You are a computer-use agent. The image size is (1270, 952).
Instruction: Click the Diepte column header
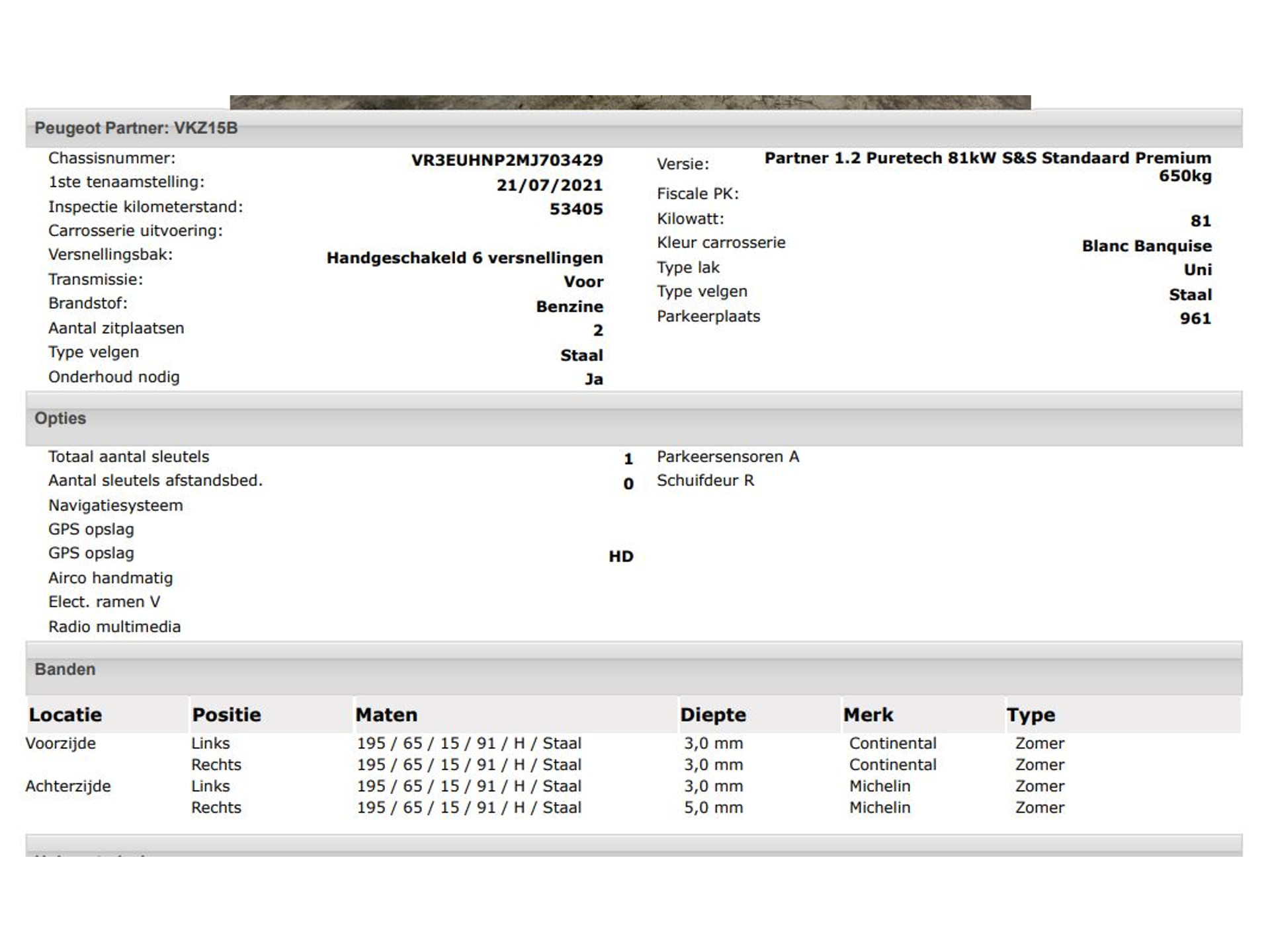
...
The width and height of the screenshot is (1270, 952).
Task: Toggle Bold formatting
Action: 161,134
==
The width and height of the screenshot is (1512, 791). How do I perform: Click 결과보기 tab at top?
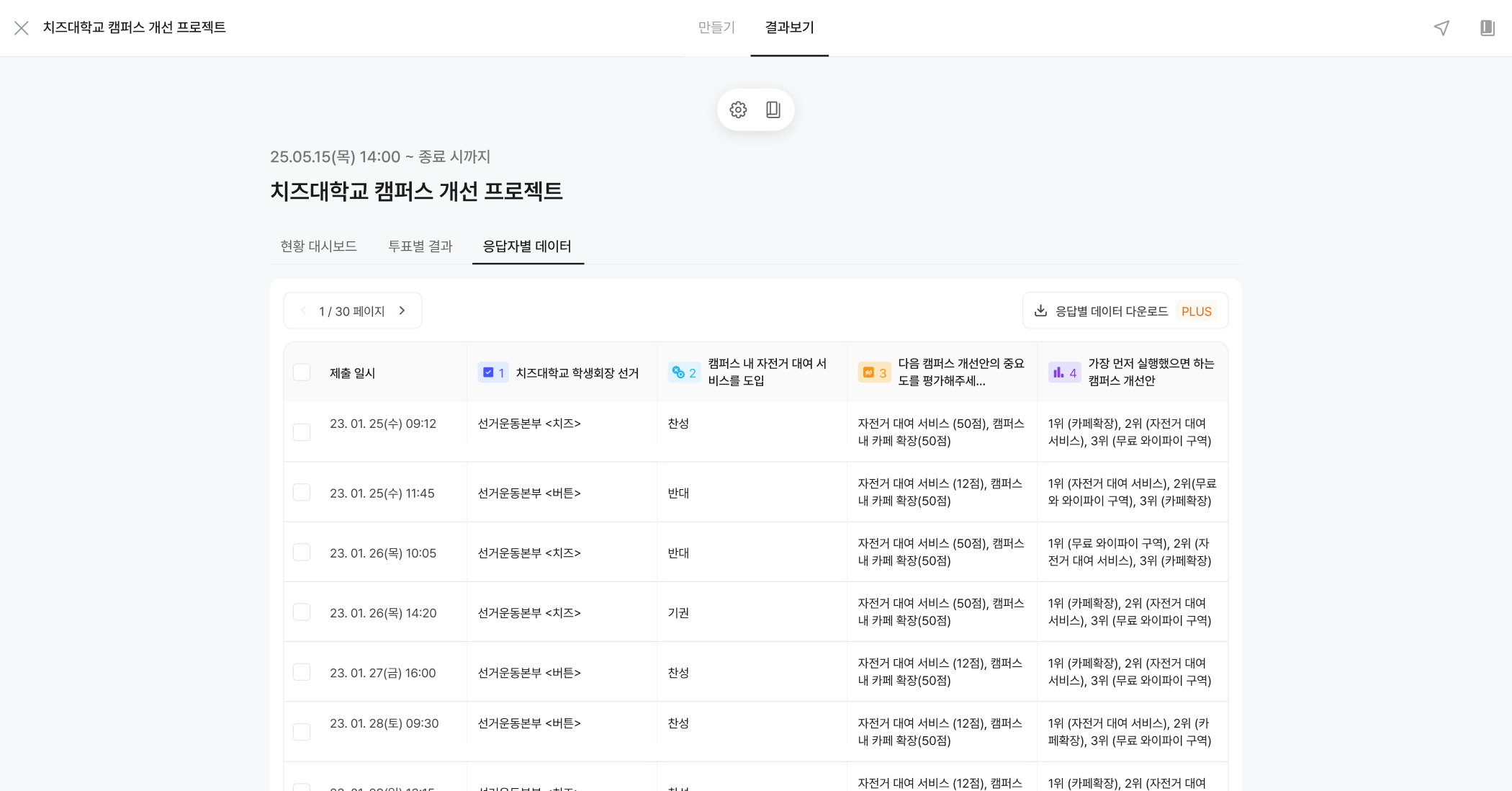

## TASK TO COMPLETE
Could you restate, word for word, the lines above from the one with "You are a computer-use" to the one with "Instruction: Click the Diepte column header", both included?

## TASK OUTPUT
You are a computer-use agent. The image size is (1270, 952).
Instruction: Click the Diepte column header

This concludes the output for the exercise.